Eine ähnliche Maßnahme – „eine Sonderregelung für das sichere Funktionieren von Organisationen oder Einrichtungen“ – wird im Gesetz Nr. 3297 der RF „Über geschlossene administrativ-territoriale Einheiten“ erwähnt. Dem Dokument zufolge können im Rahmen einer Sonderregelung insbesondere kontrollierte oder eingeschränkte Bereiche in einem Unternehmen eingerichtet und der Luftverkehr über die Unternehmen eingeschränkt werden.

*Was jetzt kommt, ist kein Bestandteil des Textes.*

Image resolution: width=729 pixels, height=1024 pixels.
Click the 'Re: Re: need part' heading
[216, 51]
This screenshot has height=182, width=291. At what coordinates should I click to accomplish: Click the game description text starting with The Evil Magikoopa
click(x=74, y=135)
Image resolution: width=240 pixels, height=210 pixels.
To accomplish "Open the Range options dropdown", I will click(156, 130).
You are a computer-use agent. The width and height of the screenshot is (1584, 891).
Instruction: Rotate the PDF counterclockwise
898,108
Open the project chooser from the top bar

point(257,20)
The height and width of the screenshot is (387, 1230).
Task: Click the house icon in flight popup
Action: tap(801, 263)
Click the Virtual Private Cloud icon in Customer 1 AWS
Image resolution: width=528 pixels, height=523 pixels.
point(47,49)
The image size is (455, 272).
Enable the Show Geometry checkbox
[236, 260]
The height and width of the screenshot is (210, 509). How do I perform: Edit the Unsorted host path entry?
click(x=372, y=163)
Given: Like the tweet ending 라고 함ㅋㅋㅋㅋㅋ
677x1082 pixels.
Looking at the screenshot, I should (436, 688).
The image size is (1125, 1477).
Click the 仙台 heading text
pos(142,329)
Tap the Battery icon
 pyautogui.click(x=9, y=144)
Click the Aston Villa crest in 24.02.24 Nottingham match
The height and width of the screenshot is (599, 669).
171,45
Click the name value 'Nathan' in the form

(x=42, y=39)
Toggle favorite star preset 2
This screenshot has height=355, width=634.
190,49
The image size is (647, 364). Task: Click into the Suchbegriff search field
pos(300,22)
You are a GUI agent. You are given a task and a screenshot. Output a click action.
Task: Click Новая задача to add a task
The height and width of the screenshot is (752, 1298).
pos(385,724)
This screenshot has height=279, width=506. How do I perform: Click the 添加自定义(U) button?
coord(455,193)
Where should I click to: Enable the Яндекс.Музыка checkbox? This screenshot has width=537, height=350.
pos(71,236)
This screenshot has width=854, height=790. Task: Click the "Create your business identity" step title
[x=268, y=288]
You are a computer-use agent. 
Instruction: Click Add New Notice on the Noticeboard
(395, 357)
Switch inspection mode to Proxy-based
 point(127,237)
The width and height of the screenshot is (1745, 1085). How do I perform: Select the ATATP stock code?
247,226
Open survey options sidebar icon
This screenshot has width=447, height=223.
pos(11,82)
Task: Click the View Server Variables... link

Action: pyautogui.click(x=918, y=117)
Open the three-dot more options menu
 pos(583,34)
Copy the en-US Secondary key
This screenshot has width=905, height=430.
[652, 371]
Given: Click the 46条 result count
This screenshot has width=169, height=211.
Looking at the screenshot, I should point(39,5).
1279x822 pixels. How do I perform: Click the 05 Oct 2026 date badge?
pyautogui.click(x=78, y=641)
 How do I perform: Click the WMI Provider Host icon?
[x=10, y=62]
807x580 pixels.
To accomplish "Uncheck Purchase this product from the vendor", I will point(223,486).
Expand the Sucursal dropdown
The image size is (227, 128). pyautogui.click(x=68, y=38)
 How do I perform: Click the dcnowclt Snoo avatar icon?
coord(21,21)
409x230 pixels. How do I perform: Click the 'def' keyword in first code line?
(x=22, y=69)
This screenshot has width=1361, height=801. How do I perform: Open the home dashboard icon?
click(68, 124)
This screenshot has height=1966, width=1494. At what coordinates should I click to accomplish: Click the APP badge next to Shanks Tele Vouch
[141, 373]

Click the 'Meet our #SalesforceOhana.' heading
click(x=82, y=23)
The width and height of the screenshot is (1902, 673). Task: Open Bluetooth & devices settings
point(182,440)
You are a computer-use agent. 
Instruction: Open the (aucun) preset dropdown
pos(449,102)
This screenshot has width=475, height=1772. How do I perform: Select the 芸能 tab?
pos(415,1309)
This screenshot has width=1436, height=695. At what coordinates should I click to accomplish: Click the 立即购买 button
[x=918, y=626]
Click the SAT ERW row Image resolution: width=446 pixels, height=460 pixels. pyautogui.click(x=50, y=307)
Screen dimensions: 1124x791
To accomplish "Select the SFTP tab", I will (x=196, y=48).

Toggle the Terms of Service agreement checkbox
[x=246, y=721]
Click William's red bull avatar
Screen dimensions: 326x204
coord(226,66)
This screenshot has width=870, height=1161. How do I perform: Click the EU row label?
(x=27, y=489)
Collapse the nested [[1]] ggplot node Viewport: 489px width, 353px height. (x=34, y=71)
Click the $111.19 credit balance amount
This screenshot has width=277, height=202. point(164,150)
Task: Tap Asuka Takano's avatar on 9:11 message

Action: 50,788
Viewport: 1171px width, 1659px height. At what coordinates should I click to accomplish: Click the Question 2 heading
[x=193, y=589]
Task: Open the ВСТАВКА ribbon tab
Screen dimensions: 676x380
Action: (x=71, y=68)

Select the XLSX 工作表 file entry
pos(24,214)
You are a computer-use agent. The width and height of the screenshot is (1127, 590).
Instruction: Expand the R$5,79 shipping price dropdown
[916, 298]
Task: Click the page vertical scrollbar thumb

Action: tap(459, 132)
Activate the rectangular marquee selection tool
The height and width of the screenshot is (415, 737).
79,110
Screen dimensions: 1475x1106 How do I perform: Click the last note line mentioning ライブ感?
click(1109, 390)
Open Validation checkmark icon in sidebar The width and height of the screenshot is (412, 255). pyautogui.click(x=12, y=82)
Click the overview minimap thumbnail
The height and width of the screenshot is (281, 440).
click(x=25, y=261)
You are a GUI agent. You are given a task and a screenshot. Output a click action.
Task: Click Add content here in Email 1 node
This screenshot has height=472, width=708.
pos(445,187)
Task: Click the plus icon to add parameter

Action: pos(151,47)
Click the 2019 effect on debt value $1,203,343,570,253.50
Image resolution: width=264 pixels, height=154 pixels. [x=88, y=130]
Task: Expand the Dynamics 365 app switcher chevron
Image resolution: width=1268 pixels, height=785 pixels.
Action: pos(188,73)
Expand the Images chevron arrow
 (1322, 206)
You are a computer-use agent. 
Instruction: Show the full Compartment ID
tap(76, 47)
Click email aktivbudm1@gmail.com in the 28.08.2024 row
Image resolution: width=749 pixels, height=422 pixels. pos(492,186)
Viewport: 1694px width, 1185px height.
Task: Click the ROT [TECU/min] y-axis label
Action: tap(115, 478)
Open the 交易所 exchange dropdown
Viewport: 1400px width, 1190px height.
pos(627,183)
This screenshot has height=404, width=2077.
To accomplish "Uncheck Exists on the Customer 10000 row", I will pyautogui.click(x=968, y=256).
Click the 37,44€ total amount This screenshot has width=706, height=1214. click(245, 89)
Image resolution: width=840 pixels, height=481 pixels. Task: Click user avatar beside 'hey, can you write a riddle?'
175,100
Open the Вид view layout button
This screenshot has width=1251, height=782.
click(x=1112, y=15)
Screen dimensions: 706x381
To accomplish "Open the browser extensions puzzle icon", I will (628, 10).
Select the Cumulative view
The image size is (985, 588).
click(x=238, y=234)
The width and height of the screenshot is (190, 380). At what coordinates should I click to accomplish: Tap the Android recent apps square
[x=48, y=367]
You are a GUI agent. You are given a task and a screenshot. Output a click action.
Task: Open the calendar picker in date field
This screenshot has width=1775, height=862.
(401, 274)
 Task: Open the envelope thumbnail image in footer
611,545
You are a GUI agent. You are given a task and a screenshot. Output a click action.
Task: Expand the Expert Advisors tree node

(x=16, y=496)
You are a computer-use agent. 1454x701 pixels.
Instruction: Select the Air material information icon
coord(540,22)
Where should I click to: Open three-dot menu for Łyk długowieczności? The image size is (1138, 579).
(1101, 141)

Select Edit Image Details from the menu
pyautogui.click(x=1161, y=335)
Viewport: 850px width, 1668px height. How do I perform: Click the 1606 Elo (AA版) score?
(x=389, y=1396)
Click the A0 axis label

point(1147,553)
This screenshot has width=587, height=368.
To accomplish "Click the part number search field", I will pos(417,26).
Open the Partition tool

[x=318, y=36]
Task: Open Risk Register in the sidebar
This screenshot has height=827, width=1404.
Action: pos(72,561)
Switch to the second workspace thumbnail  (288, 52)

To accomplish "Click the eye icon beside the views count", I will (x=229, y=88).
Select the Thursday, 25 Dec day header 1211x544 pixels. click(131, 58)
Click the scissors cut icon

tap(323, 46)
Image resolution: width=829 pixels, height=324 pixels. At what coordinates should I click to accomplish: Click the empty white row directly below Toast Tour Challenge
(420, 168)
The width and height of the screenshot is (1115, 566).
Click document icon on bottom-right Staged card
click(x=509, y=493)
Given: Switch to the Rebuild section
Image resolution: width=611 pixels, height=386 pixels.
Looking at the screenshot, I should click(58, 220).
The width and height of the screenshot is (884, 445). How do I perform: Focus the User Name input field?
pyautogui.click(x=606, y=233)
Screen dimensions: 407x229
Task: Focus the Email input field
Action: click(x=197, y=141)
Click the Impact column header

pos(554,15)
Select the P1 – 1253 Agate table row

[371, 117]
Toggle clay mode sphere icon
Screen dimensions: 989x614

Dem Dokument zufolge umfasst die Sonderregelung:

  • Einrichtung von kontrollierten und/oder verbotenen Zonen entlang der Grenze und/oder innerhalb einer bestimmten Einheit;
  • Beschränkungen für die Einreise und/oder den ständigen Aufenthalt von Bürgern in seinem Hoheitsgebiet, einschließlich der Erstellung einer Liste von Gründen für die Verweigerung der Einreise oder des ständigen Aufenthalts;
  • Beschränkungen für Flüge über sein Hoheitsgebiet;
  • Beschränkungen des Rechts, wirtschaftliche und geschäftliche Tätigkeiten auszuüben, natürliche Ressourcen und unbewegliches Vermögen zu besitzen, zu nutzen und zu veräußern, die sich aus Beschränkungen der Einreise und (oder) des ständigen Aufenthalts ergeben
  • Beschränkungen für die Niederlassung und den Betrieb von Organisationen, deren Gründer ausländische Staatsbürger sind, staatenlose Personen, ausländische gemeinnützige Nichtregierungsorganisationen, Zweigstellen ausländischer gemeinnütziger Nichtregierungsorganisationen und Organisationen mit ausländischen Investitionen im Inland,
  • Organisation der Entwicklung und Durchführung von Maßnahmen zur Terrorismusprävention, zur Verhütung von vom Menschen verursachten Katastrophen, zur Gewährleistung des Brandschutzes und zum Schutz der öffentlichen Ordnung.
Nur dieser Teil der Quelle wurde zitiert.